What will be an ideal response?


Today, six major perspectives are used to understand psychological disorders. These perspectives suggest not only different causes of abnormal behavior but different treatment approaches as well. Furthermore, some perspectives are more applicable to specific disorders than are others.

(a) Medical perspective: The medical perspective suggests that when an individual displays symptoms of abnormal behavior, the fundamental cause will be found through a physical examination of the individual, which may reveal a hormonal imbalance, a chemical deficiency, or a brain injury.

(b) Psychoanalytic perspective: The psychoanalytic perspective holds that abnormal behavior stems from childhood conflicts over opposing wishes regarding sex and aggression.

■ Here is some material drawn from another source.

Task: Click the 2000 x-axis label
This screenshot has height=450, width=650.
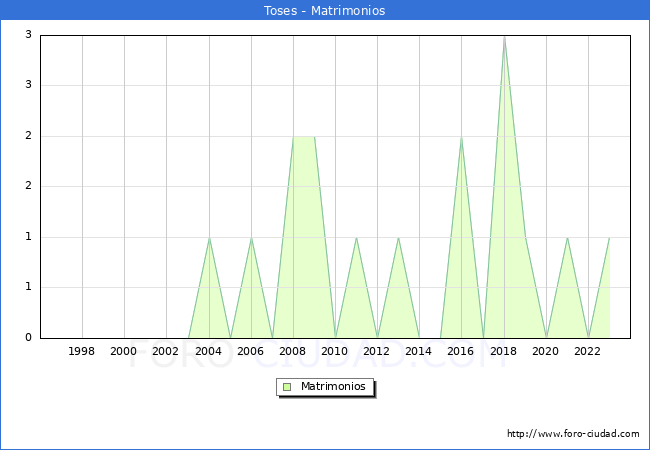Action: click(124, 351)
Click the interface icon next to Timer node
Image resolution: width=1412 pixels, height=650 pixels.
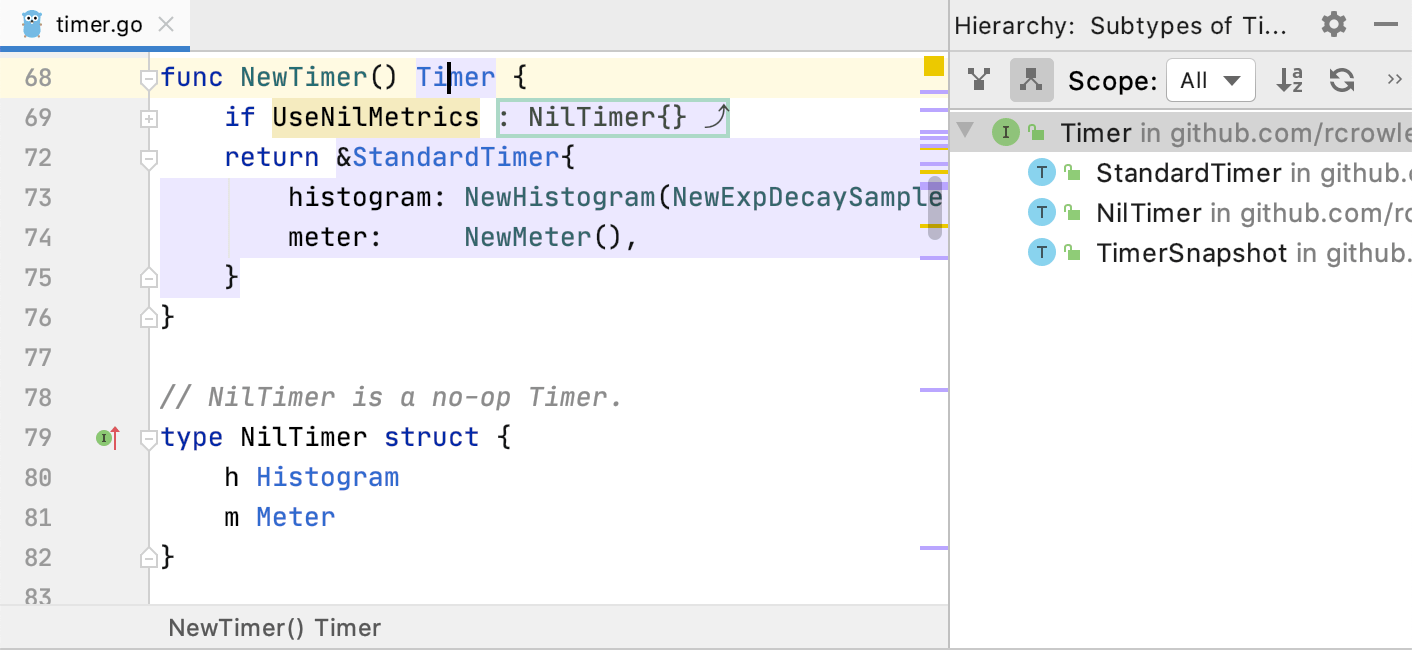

(c) Behavioral perspective: The behavioral perspective views the behavior itself as the problem. Using the basic principles of learning, behavioral theorists see both normal and abnormal behaviors as responses to various stimuli-responses that have been learned through past experience and are guided in the present by stimuli in the individual's environment. To explain why abnormal behavior occurs, we must analyze how an individual has learned it and observe the circumstances in which it is displayed.

(d) Cognitive perspective: Rather than considering only external behavior, as in traditional behavioral approaches, the cognitive approach assumes that cognitions (people's thoughts and beliefs) are central to a person's abnormal behavior. A primary goal of treatment using the cognitive perspective is to explicitly teach new, more adaptive ways of thinking.

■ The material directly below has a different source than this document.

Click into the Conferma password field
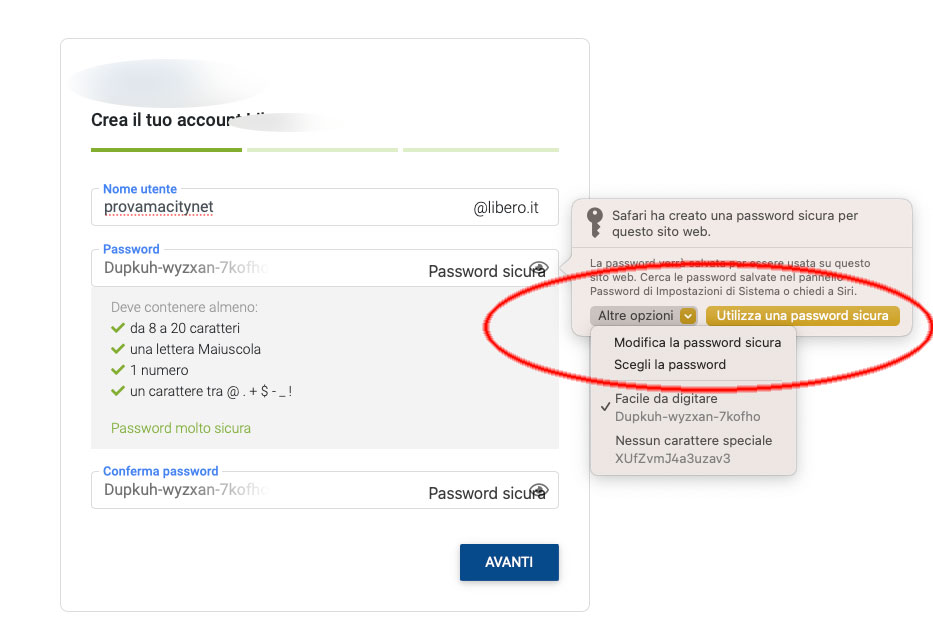Screen dimensions: 933x617 coord(250,490)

(e) Humanistic perspective: Psychologists who subscribe to the humanistic perspective emphasize the responsibility people have for their own behavior even when their behavior is considered abnormal. The humanistic perspective-growing out of the work of Carl Rogers and Abraham Maslow-concentrates on what is uniquely human-that is, it views people as basically rational, oriented toward a social world, and motivated to seek self-actualization.

(f) Sociocultural perspective: The sociocultural perspective assumes that society and culture shape abnormal behavior. According to this view, societal and cultural factors such as poverty and prejudice may be at the root of abnormal behavior. Specifically, the kinds of stresses and conflicts people experience in their daily lives can promote and maintain abnormal behavior.